HL161(batoclimab) Demonstrated Positive Top-line Results in Phase 2 Clinical Trial in Myasthenia Gravis
2020.08.26

 

- The MG-ADL(myasthenia gravis activities of daily living) index, which assesses the effect of improvement in symptoms as experienced by a patient, increased by an average of 3.8 points, which is a statistically significant improvement in comparison to the placebo group(p=0.029).

- The MGC(myasthenia gravis composite) index, which combines the value measured by a physician and the effect of improvement in symptoms as experienced by a patient, increased by an average of 8 points, which is a statistically significant improvement in comparison to the placebo group(p=0.006).

- For HL161, there were no cases of suspension of administration due to a serious adverse reaction matching the results of the Phase 1 clinical trial or an adverse reaction.

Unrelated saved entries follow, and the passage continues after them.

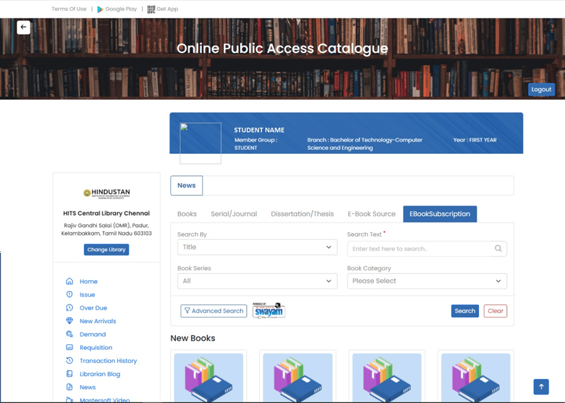This screenshot has width=565, height=403.
Task: Select the Dissertation/Thesis tab
Action: [302, 214]
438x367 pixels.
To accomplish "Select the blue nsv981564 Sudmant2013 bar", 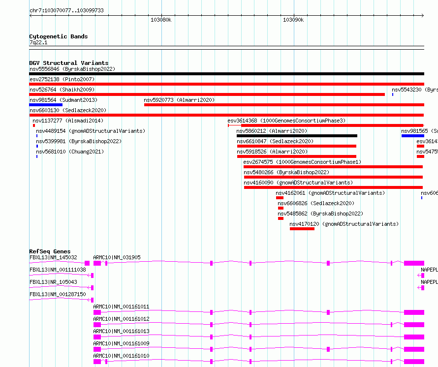I will pyautogui.click(x=46, y=105).
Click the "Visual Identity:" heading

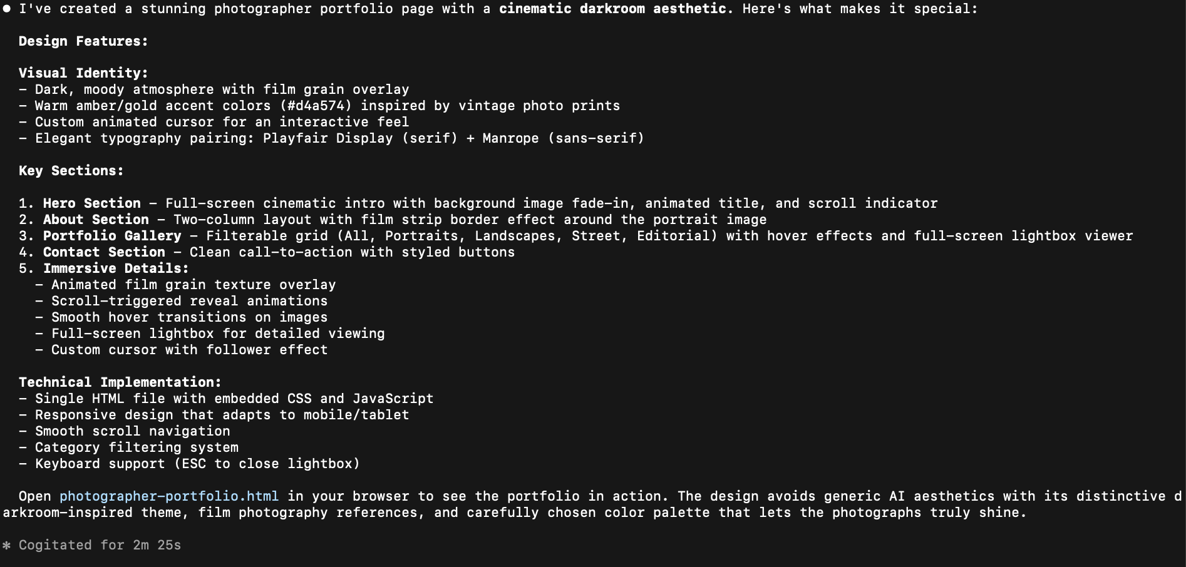83,73
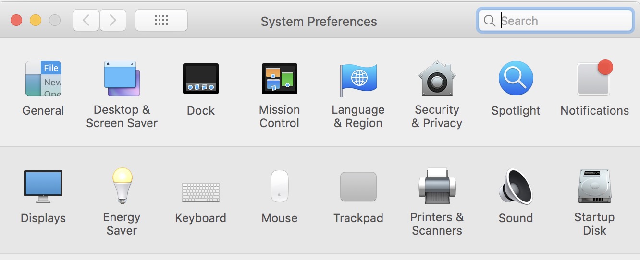Open General preferences pane
This screenshot has height=260, width=640.
[x=43, y=79]
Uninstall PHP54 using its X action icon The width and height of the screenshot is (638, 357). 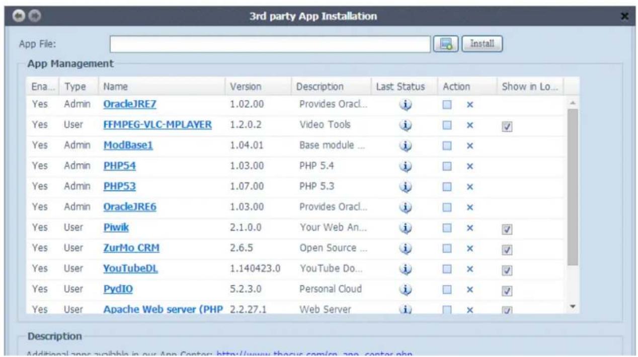469,166
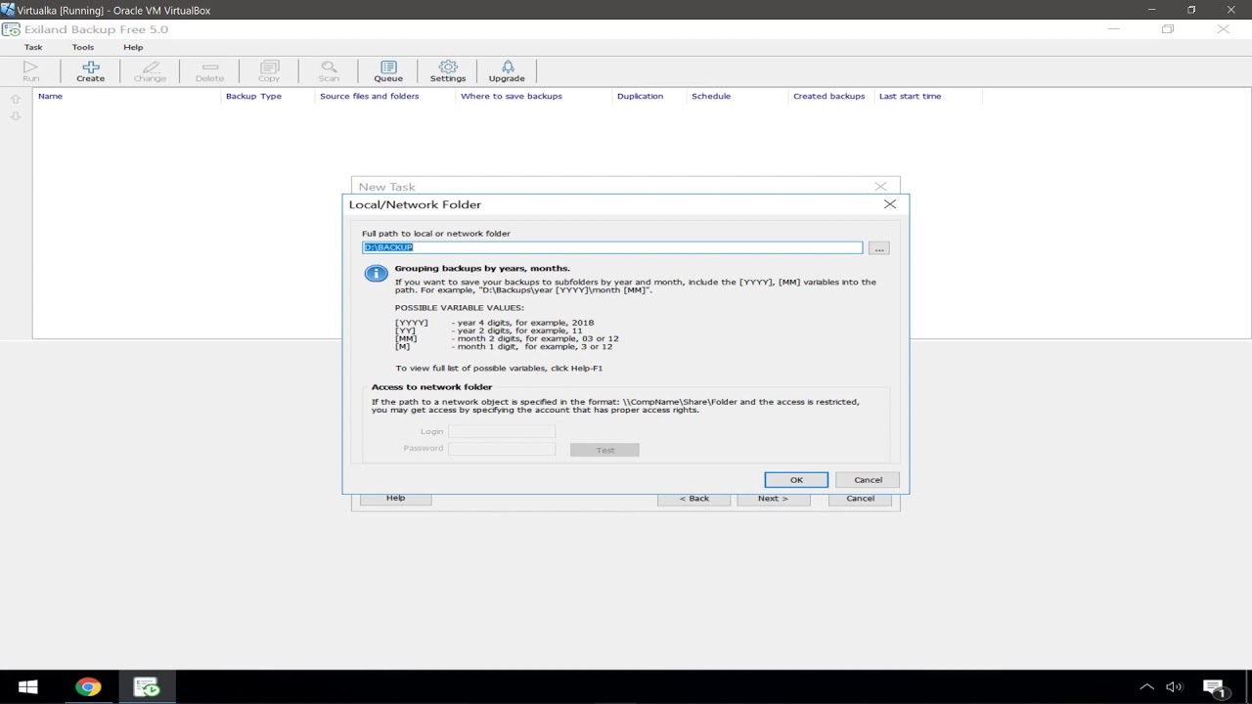Open Chrome from the taskbar

[x=88, y=687]
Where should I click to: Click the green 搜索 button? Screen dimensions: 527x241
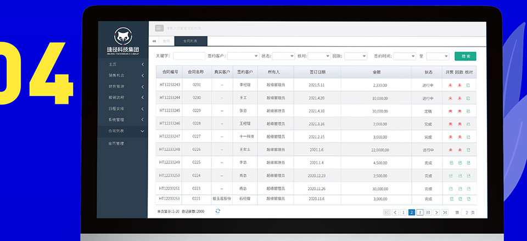[465, 56]
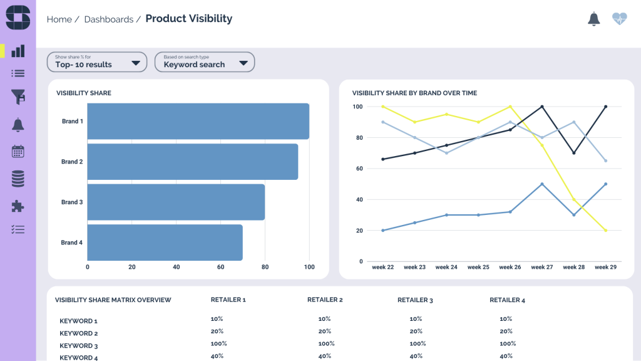Open the bar chart dashboards icon
Screen dimensions: 641x361
pos(18,51)
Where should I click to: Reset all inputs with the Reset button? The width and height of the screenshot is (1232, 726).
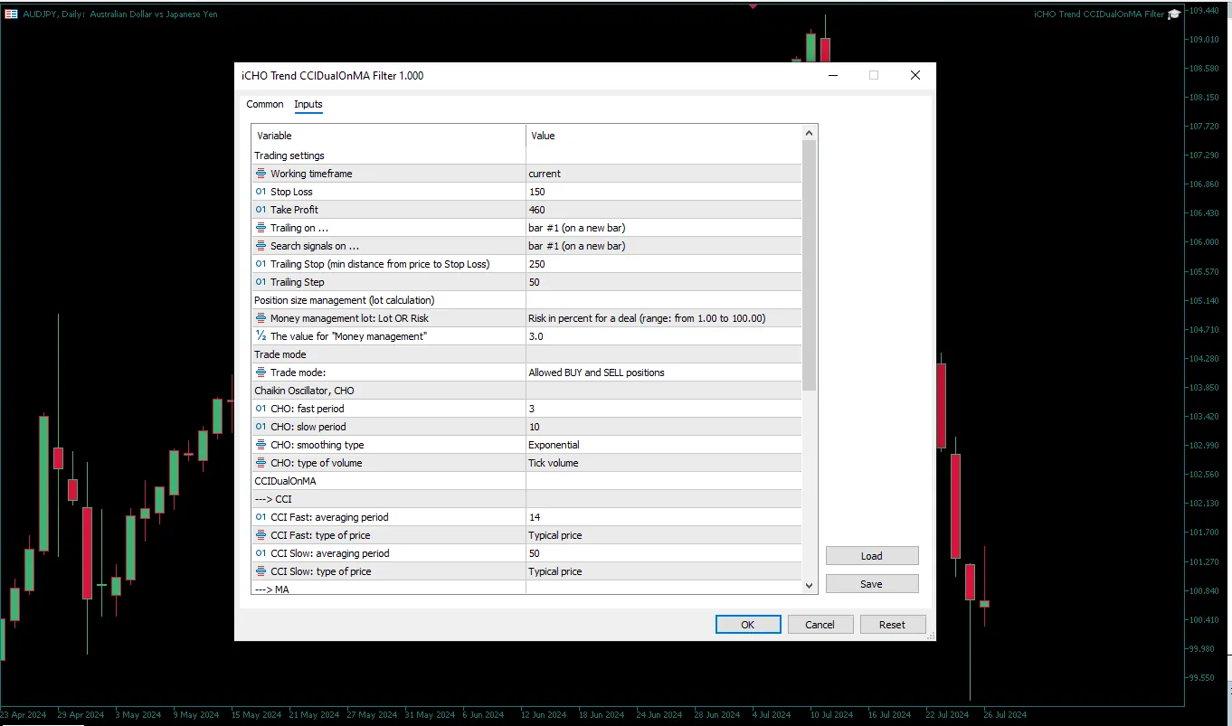coord(891,625)
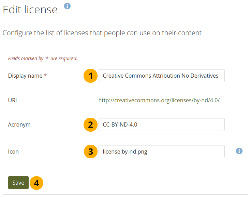The height and width of the screenshot is (197, 251).
Task: Click the Edit license page heading
Action: pyautogui.click(x=30, y=10)
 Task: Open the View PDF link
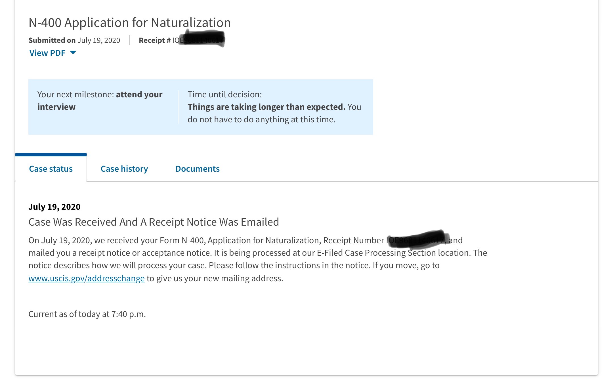(x=47, y=53)
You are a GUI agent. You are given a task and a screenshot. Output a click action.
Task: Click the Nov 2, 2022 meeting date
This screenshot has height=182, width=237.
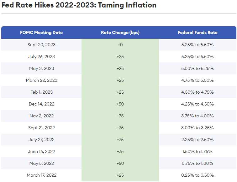click(x=41, y=116)
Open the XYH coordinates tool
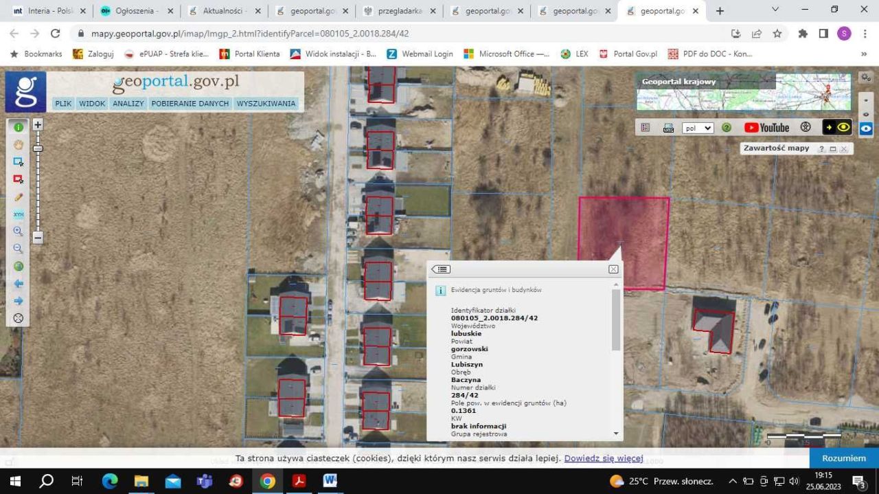Viewport: 879px width, 494px height. [19, 214]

Also, the result indicated safety and excellent tolerability for the drug.

- Phase 3 clinical trials for the new drug permit are expected to begin in the first half of next year.

 

On the 25th(local time), Immunovant, HanAll Biopharma’s global partner for HL161(INN: Batoclimab), announced the Phase 2 clinical trial results for HL161 for myasthenia gravis through a press release and a conference call.

 

The multi-center, randomized, placebo-controlled trial was designed to evaluate the safety, tolerability, pharmacodynamics, and efficacy of IMVT-1401 in patients with moderate-to-severe generalized MG. Results from the six-week treatment period included three arms: 340 mg IMVT-1401 weekly(N=5), 680 mg IMVT-1401 weekly(N=5), and placebo(N=5).

 

As evaluated in a pre-specified, pooled analysis of 15 patients who completed Day 42, IMVT-1401-treated patients(N=10) showed a mean 3.8-point improvement on the MG-ADL scale vs. a mean decline of +0.6 for placebo, a result that was statistically significant(p = 0.029). IMVT-1401-treated patients also showed a highly statistically significant improvement on the MGC scale, with an average improvement of 8.0 points vs. a mean decline of +1.4 for placebo(p = 0.006).

 

MG-ADL responder rates, defined as the percentage of patients showing a > 2-point improvement, were 60% for IMVT-1401-treated patients vs. 20% for placebo. MG-ADL deep responder rates, defined in the study as the percentage of patients showing a > 6-point improvement, were 40% for IMVT-1401-treated patients vs. 0% for placebo.  MGC deep responder rates, defined in the study as the percentage of patients showing a > 10-point improvement, were 40% for IMVT-1401-treated patients vs. 0% for placebo.

 

Immunovant has announced a plan to increase the three disease indications(myasthenia gravis, thyroid eye disease, and warm antibody autoimmune hemolytic anemia) to six, which leads to expectations for the application of HL161 to a number of autoimmune diseases.

 

The MG-ADL(Myasthenia Gravis Activities of Daily Living) index is an endpoint for myasthenia gravis recognized by the FDA. This is an eight-question survey to ask patients about MG symptoms, such as on the eye, respiratory system, and limbs. MGC(Myasthenia Gravis Composite) is an index combining the physician’s opinion and the patient’s self-assessment. This is an endpoint to measure the frequency and severity of abnormal symptoms in relation to ten items.